As cited by the National Institute of Health, drinking is associated with relaxation and positive feelings… at least in the short term. When stress is ongoing and people continue to try and deal with its effects by drinking alcohol, a host of problems arise including medical and psychological problems and increased risk for alcohol dependence.
TIPS ON HOW TO DEAL WITH GENERAL LIFE STRESSORS:
- When it comes to work related stressors: Delegate, delegate, delegate! If this is not a possibility speak to your boss if you feel the load is more than you can handle
- Directly after work, take 10 deep, long breaths, tense your shoulders and release at least 4 times and stretch as high as you can. Your colleagues will probably think you have lost the plot, but believe me you will be much more relaxed and ready to take on the traffic
- Exercise! You don’t have to join a gym but keep moving… studies have shown that walking 20 minutes a day, at least 5 days a week will help alleviate stress and reduce the likelihood of having a heart attack
- It is a well known fact that most humans don’t breathe correctly. Our breathing is short and shallow, thus not allowing sufficient oxygen to the brain and ultimately making us sluggish and irritable. Yoga and meditation are excellent de-stressors. Look for a meditation centre in your area and attend once a week until you are able to breathe correctly on your own
- Give back. Become involved in charity initiatives or causes that resonate with you. When you start focusing your time on doing something that helps someone or something else, it has a profound effect on your psyche and stress levels. It makes you appreciate what you have in life and live with more gratitude
- Alternatively enroll in a Stress Management course. These are run by experts in the field who can provide a step by step guide to help alleviate stress and how to deal with various stressors that confront us on a daily basis
- If however you have tried all or most of the above techniques and still feel overwhelmed, anxious and hopeless, then immediately consult with a professional counselor or psychologist. Often speaking things through puts things in perspective and gives you clarity of mind. Many corporate institutions have these facilities as part of the company benefits – so why not make use of them!
- Be aware of your alcohol consumption and limit your daily intake. If you have overindulged on occasion, be responsible and let a family member or friend take you home. Alternatively make use of the many “take me home services” that are currently available. Most of these are a complementary service that is offered through your bank or insurance broker.

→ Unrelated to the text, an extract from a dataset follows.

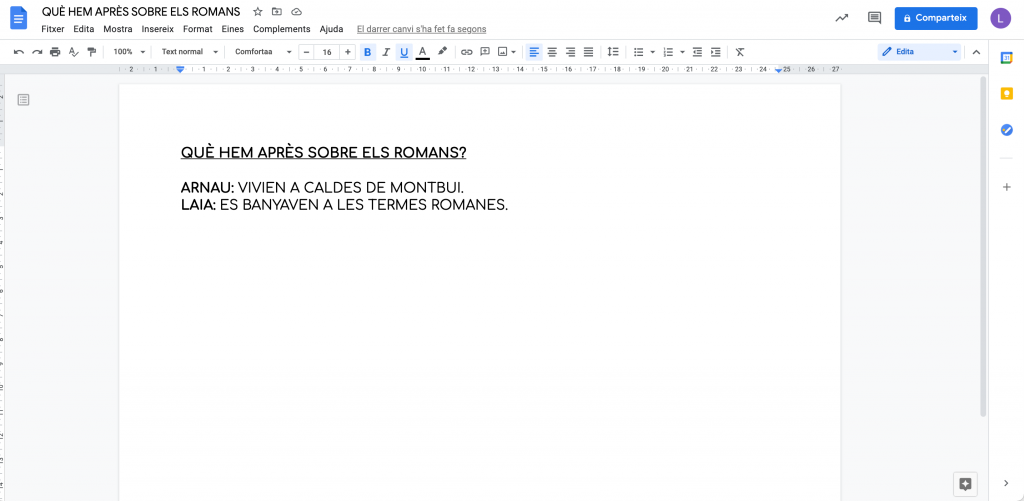Screen dimensions: 1024x501
Task: Expand the Text normal style dropdown
Action: coord(189,52)
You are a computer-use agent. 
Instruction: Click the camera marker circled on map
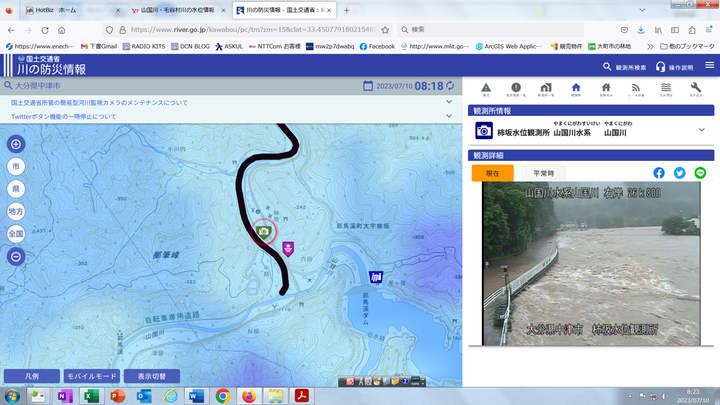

There are no ‘quick fixes’ and therapeutic ‘magic bullets’. As with most complex problems which at first sight appear insoluble, the combination of action, based on pertinent knowledge provides us with an opportunity.

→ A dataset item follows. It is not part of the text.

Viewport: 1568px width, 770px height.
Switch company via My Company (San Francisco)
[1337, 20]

I will leave you to ponder on powerful words from highly acclaimed stress expert and published author Prof. Mark Gillman:
“It is as if we are on a rapidly spinning wheel that increases its speed with each revolution. Something has to ‘give’ – either we put the brakes on and slow the wheel down or we develop methods which will enable us to withstand the frenetic pace of modern life. We are no longer victims, subject to the vagaries of our body’s reactions to stress – we are able to take control. Control gives us the ability to diminish the negative and maximize the positive aspects of our own unique stress reactions “
Reduce road incidents by understanding the signs of stress and controlling its effects. The reduction of stress in our daily lives will have a profound impact on our roads, so stop stressing!